Postmodernist/New Age gods can also be idols of self-fulfillment, self-promotion, and accomplishment. They can be gods of pleasure and hedonism. With such, there is no need of atonement for sin; indeed, there is no acknowledgement of sin. When there is a need for salvation in Postmodernist thought people are saved by works or their own efforts (which is impossible) if the concept of sin is real to them. For to many, it is not. If Jesus’ crucifixion and death were necessary only for the salvation of those who follow Him, while others find other ways to God—then He died in vain and this makes a mockery of the cross.

Socially, we see a pluralistic society and global community but this pluralism should not carry over into the world of spiritual truth:

….As we confess Jesus as Lord in a plural society, and as the Church grows through the coming of people from many different cultural and religious traditions to faith in Christ, we are enabled to learn more of the length and breath and height and depth of the love of God (Eph. 3:14-19) than we can in a monochrome society. But we must reject the ideology of pluralism. We must reject the invitation to live in a society where everything is subjective and relative, a society which has abandoned the belief that truth can be known and has settled for a purely subjective view of truth–“truth for you” but not truth for all….
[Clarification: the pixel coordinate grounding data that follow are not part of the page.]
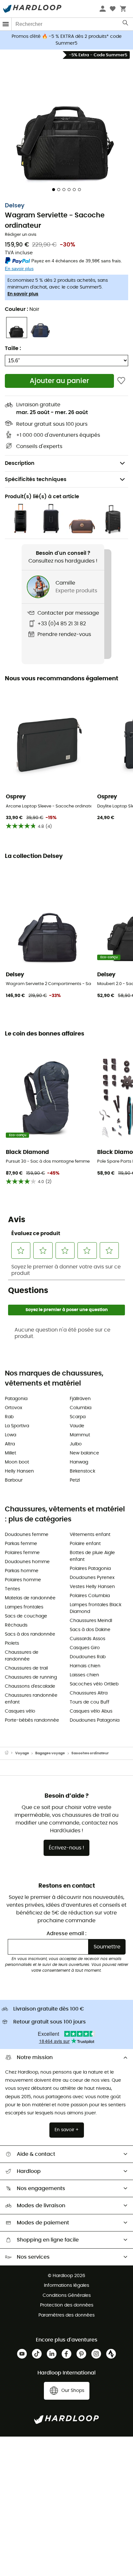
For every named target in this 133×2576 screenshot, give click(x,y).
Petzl (75, 1480)
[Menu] (6, 24)
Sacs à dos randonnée (30, 1634)
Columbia (80, 1408)
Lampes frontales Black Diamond (95, 1608)
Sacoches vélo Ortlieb (94, 1684)
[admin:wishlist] (121, 381)
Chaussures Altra (88, 1693)
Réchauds (16, 1625)
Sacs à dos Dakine (90, 1630)
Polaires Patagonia (90, 1568)
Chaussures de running (31, 1677)
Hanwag (79, 1462)
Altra (10, 1444)
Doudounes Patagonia (94, 1720)
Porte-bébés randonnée (32, 1720)
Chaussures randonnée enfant (31, 1699)
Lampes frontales (24, 1607)
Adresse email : (66, 1933)
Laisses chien (84, 1675)
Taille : (13, 348)
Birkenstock (82, 1471)
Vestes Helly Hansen (92, 1586)
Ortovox (13, 1408)
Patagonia (16, 1399)
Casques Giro (85, 1648)
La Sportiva (17, 1426)
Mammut (80, 1435)
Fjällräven (80, 1399)
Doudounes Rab (88, 1657)
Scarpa (78, 1417)
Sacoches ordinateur (90, 1753)
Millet (10, 1453)
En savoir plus (22, 294)
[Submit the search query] (126, 24)
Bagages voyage (50, 1753)
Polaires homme (23, 1580)
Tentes (12, 1589)
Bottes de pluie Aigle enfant (92, 1556)
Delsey (15, 206)
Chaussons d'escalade (30, 1686)
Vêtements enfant (90, 1534)
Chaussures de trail (26, 1668)
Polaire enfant (85, 1543)
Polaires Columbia (90, 1596)
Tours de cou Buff (89, 1702)
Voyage (22, 1753)
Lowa (10, 1435)
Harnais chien (85, 1666)
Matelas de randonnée (30, 1598)
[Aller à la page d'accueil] (10, 1753)
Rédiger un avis (20, 235)
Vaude (77, 1426)
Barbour (14, 1480)
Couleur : (22, 309)
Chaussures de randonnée (21, 1655)
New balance (84, 1453)
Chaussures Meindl (91, 1620)
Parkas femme (21, 1543)
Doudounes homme (27, 1562)
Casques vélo (20, 1711)
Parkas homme (21, 1571)
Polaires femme (22, 1553)
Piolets (12, 1643)
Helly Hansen (19, 1471)
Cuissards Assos (87, 1639)
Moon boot (17, 1462)
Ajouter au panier (59, 381)
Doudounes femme (26, 1534)
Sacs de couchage (26, 1616)
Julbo (76, 1444)
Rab (9, 1417)
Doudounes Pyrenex (92, 1577)
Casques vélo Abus (91, 1711)
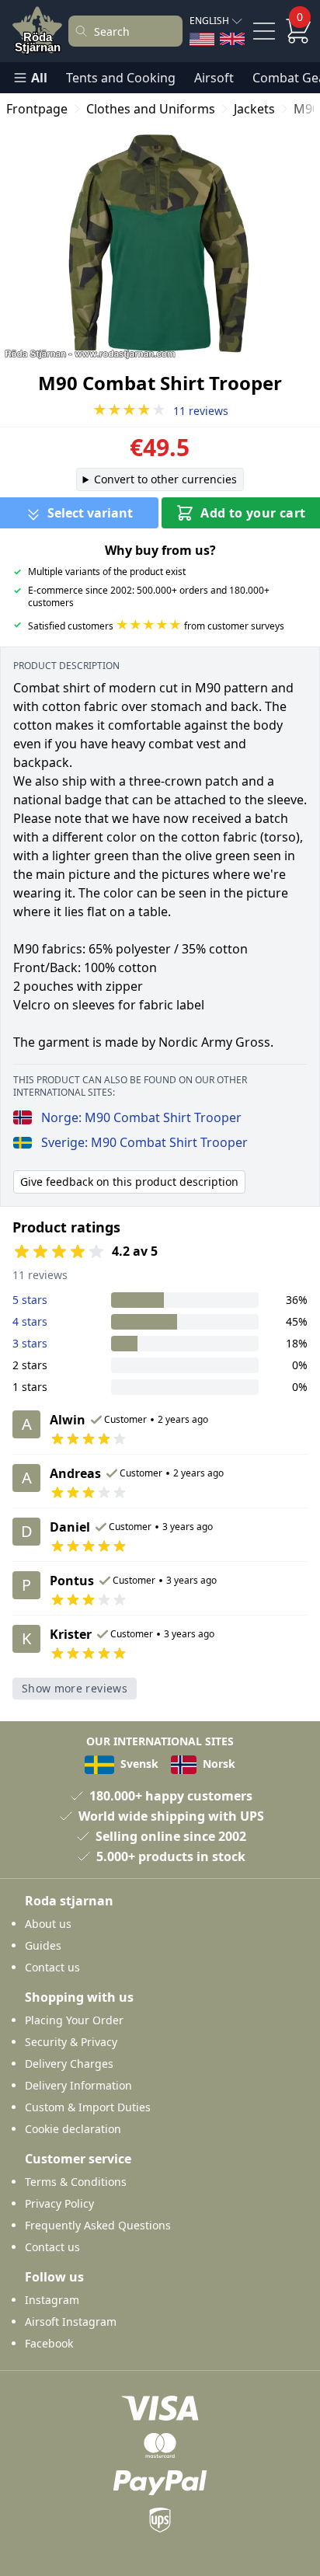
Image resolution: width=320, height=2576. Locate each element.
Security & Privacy (71, 2041)
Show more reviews (74, 1688)
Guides (43, 1945)
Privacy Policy (59, 2203)
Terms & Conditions (76, 2181)
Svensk (137, 1763)
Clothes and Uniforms (150, 108)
In a pluralist society there is always the temptation to judge the importance of any statement of the truth by the number of people who believe it. Truth, for practical purposes, is what most people believe. Christians can fall into this trap….5

So, again, it comes down to choices: who or what is our authority? And to whom or what will we bow? A person can pray and ask God if He exists and in what form. She can also ask if the Bible is God’s revelation as well as whether Jesus’ words are true. Contrary to accusations of an arrogant heart, it may take some humility and a humble attitude to submit oneself to someone or something beyond oneself and, in doing so, to admit to one’s own insufficiency. Augustine, a great philosopher and theologian of the Middle Ages, was a strong proponent of submission to authority, particularly, divine authority.6 Without daily submission, such a mind-set results in the self-appointed lordship of oneself.

When I heard the following statement: “Jesus Christ is the ultimate truth for those who call Him Lord,” it was not clear to me how I should interpret this or what the meaning was. A possible interpretation was: Jesus Christ is the ultimate truth for those who call Him Lord, but not for others; they have their own ‘truths.’ In other words, it may have meant, People who follow Christ believe He is the ultimate truth while those who do not follow Christ do not believe He is the ultimate truth with no detrimental consequences as a result of their unbelief.

I believe that Christ is Lord and the ultimate truth for those who call Him Lord; and for those who do not choose to call Him Lord, He still remains the ultimate truth to which all will be held accountable.

Problems arise when it comes to defining the term ‘truth.’ In many ways truth, in contemporary society, has lost its meaning. For truth has become synonymous with individual tastes and preferences when, by definition, it actually means that which transcends cultures, times, and places. Truth is foundational and is based within a metaphysical context which has as its source an absolute objective reality independent of time and space and human subjectivity. Truth means, by definition, that if it is true for one, it is true for all.

Josh McDowell and Thomas Williams have written:

If everyone’s truth is equally valid, then truth is a meaningless term. A word that can mean anything really means nothing.7

To state as truth that Jesus is Lord only for His followers and people of other religions have their own truth about the reality of God is to render ‘truth’ arbitrary and relative. This nullifies the very concept.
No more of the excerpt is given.